Records from a data collection
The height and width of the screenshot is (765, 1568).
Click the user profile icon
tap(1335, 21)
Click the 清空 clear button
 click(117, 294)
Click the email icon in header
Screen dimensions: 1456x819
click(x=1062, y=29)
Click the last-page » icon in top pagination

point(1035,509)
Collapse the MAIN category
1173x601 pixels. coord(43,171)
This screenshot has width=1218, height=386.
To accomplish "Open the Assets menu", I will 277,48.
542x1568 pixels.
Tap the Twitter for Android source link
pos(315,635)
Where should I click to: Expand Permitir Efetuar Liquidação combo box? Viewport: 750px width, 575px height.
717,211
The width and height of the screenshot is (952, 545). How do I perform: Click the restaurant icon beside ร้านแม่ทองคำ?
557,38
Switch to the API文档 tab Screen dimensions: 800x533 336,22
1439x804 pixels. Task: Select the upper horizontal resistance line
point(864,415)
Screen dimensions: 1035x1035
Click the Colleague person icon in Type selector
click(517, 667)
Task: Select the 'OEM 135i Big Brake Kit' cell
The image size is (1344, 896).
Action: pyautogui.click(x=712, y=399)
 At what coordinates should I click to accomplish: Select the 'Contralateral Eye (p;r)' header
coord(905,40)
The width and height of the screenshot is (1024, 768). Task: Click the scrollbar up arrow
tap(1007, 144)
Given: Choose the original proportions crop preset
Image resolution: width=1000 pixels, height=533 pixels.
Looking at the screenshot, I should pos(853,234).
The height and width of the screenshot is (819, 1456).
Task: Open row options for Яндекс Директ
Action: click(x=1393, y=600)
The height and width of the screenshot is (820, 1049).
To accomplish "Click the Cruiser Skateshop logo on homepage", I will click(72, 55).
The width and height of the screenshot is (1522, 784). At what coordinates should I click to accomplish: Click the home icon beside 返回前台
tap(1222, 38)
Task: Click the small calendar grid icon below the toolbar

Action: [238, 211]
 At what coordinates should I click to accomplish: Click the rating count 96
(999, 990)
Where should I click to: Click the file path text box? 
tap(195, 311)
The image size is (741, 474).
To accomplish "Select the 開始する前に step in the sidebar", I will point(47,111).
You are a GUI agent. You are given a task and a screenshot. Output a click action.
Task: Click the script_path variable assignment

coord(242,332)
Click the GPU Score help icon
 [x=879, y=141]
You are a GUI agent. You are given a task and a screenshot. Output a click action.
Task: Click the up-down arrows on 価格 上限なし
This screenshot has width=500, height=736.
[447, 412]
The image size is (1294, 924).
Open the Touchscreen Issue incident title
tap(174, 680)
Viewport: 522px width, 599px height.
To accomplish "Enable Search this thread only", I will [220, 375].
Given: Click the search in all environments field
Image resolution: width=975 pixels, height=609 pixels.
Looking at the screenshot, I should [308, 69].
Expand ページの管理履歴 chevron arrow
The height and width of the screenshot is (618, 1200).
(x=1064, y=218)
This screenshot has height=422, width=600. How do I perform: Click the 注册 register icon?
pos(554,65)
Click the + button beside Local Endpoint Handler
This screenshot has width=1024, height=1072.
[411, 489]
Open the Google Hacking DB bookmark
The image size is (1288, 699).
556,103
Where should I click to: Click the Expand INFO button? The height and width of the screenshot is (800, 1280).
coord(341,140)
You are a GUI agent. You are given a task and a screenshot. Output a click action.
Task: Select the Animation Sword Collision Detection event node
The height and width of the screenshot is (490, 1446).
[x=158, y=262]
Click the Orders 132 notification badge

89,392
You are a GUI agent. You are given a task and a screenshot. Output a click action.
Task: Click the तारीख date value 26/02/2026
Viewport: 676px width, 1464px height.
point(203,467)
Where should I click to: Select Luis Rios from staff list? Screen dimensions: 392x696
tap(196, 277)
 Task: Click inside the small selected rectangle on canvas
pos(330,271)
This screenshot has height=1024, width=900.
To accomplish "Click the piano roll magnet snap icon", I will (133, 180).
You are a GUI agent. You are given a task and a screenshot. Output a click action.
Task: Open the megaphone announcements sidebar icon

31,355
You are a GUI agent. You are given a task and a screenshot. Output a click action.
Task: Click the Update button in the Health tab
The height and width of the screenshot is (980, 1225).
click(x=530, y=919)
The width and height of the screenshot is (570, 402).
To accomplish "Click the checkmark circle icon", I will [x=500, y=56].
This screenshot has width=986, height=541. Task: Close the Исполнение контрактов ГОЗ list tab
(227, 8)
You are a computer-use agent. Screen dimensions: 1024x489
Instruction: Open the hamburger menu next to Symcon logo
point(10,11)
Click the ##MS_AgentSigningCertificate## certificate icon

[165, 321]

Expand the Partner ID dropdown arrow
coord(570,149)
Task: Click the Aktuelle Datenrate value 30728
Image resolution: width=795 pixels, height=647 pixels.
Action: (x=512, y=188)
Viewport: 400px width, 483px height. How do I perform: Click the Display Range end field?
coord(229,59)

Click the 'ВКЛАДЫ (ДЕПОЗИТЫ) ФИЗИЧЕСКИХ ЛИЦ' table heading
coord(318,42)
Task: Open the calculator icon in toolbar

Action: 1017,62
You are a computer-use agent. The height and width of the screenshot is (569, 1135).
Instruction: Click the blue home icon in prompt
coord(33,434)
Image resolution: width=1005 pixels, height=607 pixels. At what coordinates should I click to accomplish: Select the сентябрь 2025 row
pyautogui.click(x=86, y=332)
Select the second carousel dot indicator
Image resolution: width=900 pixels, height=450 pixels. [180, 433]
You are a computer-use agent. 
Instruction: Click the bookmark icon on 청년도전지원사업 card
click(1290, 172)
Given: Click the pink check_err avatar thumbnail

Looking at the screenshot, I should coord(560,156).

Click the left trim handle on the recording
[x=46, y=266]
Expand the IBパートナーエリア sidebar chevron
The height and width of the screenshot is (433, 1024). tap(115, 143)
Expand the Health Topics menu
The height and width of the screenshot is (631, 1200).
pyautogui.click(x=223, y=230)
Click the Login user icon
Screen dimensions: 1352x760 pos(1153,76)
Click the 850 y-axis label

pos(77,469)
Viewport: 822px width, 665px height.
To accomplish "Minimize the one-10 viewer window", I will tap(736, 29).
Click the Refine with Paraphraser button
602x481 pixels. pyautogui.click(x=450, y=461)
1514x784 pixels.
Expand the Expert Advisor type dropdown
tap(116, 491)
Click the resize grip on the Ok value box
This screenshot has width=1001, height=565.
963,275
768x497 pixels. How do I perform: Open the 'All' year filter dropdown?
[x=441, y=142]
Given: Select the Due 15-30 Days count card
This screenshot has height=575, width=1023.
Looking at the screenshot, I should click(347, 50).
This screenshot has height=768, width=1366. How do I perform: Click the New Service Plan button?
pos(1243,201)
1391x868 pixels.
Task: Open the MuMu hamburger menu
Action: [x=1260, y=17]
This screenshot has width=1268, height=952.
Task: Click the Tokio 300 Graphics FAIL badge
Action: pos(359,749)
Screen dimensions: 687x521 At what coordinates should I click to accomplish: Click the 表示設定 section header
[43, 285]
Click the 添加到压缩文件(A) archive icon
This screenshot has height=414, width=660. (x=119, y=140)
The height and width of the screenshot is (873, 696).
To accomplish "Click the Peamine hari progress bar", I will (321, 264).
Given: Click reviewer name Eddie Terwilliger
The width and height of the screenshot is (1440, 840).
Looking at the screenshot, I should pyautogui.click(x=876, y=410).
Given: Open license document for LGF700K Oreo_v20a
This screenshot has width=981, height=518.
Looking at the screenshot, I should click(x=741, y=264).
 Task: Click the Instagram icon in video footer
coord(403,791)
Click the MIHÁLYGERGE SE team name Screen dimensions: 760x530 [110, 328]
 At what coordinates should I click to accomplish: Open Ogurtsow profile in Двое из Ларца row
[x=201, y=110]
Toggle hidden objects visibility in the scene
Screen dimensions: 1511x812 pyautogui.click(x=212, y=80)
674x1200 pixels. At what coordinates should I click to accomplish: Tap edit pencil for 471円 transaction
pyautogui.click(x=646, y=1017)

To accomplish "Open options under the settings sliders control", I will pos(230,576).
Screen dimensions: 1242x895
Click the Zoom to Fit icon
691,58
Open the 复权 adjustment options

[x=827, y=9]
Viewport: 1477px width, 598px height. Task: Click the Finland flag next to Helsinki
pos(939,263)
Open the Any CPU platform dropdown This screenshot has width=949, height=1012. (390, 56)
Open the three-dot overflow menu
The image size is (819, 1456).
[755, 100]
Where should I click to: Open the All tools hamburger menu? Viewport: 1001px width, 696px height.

What this task involves:
Filter the data for the string "computer" and copy every line that has it.

Exercise response:
You are a computer-use agent. Screen dimensions: 1024x489
You are a computer-use agent. The height and width of the screenshot is (569, 1135).
You are a computer-use agent. 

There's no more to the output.